No game has held onto kids liking for a lot of years than the classic "musical chairs". This adaptation includes playing Halloween music (think "Monster Mash" or "Thriller" by Michael Jackson) and requiring the kids to act as spooky and scary as they can when they go round the chairs. You can up the rules based on the ages of the kids. For instance, for kids in the lower grades you can tell them to just walk about the chairs until the music stops. As they get older, you can add up challenging factors, like making scary faces as you walk around the chairs, do the monster mash (whatsoever that means to the kid) and extra things like that. You are certain to get some creative reactions.

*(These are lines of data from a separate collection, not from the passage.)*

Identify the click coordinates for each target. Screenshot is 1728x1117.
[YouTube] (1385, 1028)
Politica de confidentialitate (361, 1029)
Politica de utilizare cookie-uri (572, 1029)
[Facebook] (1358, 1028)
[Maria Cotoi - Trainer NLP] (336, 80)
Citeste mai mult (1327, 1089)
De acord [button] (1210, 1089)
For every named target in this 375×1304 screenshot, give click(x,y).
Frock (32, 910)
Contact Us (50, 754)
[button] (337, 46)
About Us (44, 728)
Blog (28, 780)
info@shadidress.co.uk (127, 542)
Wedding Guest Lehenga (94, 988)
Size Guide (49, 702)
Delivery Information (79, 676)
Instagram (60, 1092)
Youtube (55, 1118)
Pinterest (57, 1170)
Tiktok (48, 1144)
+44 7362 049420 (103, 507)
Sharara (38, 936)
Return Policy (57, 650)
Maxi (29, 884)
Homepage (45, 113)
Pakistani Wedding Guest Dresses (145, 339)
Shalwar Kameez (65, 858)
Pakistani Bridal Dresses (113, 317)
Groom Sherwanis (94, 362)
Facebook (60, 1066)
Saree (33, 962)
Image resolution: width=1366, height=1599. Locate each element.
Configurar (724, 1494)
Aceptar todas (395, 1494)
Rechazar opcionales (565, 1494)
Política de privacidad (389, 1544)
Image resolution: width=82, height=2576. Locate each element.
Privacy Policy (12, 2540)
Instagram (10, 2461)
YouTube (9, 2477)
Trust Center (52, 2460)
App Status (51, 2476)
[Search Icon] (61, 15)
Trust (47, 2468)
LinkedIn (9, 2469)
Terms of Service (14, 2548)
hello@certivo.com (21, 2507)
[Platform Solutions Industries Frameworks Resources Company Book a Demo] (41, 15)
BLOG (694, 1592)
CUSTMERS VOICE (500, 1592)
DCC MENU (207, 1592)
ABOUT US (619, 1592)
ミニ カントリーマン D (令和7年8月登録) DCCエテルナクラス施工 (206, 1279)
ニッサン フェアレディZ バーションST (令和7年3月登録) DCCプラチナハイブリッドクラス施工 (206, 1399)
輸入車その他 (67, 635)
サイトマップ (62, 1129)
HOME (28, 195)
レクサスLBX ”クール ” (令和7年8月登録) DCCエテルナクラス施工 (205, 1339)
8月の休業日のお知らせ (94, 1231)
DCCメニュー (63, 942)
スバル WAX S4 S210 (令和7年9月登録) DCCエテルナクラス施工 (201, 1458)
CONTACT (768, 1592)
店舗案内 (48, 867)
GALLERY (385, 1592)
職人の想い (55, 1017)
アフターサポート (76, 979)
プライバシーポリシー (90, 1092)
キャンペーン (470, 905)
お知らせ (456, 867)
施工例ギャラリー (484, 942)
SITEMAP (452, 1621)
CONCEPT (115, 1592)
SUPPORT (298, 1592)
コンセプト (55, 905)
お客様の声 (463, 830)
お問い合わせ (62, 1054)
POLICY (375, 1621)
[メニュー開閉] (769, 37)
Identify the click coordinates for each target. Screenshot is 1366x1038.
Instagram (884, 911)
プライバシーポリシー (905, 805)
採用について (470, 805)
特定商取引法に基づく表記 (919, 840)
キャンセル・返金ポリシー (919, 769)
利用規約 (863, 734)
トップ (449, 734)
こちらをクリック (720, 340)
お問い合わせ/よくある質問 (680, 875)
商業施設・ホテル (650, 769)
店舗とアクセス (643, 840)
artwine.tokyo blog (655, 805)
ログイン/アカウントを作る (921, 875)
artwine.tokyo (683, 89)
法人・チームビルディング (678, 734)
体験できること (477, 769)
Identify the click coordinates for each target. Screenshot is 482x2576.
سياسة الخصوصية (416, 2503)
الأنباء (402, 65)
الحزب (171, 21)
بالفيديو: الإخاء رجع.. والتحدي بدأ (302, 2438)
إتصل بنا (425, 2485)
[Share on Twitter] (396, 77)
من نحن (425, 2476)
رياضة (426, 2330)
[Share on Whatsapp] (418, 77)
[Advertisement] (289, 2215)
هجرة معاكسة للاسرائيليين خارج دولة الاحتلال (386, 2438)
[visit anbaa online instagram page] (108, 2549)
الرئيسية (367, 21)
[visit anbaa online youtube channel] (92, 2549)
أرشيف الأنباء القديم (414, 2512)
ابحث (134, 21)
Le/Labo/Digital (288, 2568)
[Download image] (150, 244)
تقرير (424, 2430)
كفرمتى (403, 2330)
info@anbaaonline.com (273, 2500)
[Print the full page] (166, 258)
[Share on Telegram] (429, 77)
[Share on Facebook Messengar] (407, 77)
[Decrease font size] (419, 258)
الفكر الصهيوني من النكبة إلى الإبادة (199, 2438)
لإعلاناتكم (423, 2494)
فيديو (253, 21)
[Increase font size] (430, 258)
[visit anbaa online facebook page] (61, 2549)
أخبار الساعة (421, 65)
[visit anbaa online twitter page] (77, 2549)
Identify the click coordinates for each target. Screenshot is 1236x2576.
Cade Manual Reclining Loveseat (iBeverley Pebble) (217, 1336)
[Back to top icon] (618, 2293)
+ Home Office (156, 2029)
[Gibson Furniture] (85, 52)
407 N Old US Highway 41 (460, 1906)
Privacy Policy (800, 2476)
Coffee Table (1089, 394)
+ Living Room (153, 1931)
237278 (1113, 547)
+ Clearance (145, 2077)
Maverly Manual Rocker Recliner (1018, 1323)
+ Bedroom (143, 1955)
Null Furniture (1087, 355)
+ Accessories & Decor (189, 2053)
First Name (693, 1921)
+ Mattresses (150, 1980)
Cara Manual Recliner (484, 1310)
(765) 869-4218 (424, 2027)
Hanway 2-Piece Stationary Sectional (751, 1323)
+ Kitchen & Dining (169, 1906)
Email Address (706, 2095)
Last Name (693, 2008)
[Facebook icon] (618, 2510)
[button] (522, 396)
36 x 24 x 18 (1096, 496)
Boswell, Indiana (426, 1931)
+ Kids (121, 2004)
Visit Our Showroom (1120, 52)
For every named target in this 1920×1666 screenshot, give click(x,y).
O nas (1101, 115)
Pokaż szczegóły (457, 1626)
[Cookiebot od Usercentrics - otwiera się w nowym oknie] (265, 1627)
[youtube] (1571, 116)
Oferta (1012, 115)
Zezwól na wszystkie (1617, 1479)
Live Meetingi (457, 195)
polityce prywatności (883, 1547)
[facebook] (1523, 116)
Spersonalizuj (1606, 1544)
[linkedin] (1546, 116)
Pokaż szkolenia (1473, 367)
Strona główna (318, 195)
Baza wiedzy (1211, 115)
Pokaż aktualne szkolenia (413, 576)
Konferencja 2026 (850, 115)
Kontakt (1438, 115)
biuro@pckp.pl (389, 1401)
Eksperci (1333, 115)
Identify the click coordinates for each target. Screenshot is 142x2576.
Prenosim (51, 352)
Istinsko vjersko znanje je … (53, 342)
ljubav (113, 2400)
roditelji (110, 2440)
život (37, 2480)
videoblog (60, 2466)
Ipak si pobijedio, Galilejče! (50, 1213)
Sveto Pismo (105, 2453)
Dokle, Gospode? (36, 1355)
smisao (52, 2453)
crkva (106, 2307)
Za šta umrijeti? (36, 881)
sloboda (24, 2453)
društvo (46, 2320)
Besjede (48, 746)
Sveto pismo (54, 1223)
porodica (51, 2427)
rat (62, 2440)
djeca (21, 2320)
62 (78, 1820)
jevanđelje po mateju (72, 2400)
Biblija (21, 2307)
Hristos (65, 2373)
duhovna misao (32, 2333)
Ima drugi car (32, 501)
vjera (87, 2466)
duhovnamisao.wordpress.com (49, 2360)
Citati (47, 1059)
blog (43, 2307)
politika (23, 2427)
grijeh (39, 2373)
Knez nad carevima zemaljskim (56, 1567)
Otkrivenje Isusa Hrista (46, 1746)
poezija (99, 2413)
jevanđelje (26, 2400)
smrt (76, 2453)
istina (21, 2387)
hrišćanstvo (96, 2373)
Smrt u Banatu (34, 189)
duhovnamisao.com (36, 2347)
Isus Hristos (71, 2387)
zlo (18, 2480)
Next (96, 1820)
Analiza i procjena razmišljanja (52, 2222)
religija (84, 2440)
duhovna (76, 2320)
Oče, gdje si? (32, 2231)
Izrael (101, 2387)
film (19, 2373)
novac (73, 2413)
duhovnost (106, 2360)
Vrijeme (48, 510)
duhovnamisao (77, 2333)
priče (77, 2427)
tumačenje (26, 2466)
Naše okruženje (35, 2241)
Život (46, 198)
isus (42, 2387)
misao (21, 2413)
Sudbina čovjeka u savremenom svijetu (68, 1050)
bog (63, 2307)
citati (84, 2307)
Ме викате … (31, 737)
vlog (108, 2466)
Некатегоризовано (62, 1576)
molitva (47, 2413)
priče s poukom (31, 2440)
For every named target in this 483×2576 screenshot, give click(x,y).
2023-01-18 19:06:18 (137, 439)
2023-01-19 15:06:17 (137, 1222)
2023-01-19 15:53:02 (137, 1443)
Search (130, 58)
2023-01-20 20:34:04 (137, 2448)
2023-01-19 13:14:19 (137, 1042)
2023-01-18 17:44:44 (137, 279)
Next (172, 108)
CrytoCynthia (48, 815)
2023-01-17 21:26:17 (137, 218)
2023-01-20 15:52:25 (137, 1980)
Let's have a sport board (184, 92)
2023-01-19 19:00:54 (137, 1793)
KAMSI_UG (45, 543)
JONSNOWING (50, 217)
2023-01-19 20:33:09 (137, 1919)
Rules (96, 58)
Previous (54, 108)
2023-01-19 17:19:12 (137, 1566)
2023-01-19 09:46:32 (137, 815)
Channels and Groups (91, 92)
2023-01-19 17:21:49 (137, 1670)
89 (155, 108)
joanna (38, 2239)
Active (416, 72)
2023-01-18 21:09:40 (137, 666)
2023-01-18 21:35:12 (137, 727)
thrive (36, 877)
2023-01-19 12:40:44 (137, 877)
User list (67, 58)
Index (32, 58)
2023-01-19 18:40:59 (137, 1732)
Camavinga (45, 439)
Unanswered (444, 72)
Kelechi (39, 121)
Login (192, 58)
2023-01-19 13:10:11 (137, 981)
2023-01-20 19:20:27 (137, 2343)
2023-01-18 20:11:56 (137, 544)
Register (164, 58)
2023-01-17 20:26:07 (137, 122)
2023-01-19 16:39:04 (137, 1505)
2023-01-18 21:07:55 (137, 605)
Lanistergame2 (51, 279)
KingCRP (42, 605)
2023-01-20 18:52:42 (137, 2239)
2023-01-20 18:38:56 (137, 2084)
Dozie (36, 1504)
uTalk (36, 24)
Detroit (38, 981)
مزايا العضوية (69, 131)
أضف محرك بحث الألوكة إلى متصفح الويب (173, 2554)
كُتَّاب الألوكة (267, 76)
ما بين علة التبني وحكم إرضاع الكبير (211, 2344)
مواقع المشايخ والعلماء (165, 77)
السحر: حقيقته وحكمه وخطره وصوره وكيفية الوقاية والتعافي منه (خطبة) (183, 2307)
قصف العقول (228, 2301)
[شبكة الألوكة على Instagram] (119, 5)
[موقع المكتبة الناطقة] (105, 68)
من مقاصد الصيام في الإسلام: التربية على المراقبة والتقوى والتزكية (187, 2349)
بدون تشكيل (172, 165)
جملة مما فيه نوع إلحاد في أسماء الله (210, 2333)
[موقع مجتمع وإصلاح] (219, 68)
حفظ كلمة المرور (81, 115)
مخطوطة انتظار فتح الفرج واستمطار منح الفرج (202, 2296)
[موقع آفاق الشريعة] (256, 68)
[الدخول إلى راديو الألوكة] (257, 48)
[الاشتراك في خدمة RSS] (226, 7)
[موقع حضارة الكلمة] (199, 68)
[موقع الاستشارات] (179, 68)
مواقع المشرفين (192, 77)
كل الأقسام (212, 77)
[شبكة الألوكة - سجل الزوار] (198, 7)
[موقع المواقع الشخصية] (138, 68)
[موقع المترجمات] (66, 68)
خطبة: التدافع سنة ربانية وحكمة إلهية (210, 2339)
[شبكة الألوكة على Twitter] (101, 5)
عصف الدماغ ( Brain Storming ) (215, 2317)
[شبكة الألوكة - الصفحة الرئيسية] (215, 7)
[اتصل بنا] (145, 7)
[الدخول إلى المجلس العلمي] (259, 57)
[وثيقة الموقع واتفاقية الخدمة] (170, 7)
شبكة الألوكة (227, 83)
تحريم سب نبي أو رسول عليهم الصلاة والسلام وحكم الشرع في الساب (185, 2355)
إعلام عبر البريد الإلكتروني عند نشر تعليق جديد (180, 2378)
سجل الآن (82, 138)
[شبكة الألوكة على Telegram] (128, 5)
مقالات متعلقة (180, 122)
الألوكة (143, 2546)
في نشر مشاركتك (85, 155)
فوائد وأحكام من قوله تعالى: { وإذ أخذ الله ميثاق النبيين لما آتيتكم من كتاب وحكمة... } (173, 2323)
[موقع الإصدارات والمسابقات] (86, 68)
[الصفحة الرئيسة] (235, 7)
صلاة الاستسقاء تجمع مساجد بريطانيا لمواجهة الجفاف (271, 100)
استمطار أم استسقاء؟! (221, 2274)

Children love cakewalks, but they aren't practical inside the classroom. You could, nevertheless, have a treat walk. Hold open enough space in the classroom for this one. Once again, play some Halloween-themed music and have the kids walk about in a circle as they do for cakewalks on other school events. Rather than letting them walk onto number squares or circles, you can have them walking onto cardboard saucers that have pictures of ghosts, monsters and the like. The individual running the cakewalk should stop the music and pull out a matching picture out of a pumpkin head. Rather than calling "#14", for instance, as the winner of the cakewalk, it will be "ghost head" or "monster mouth".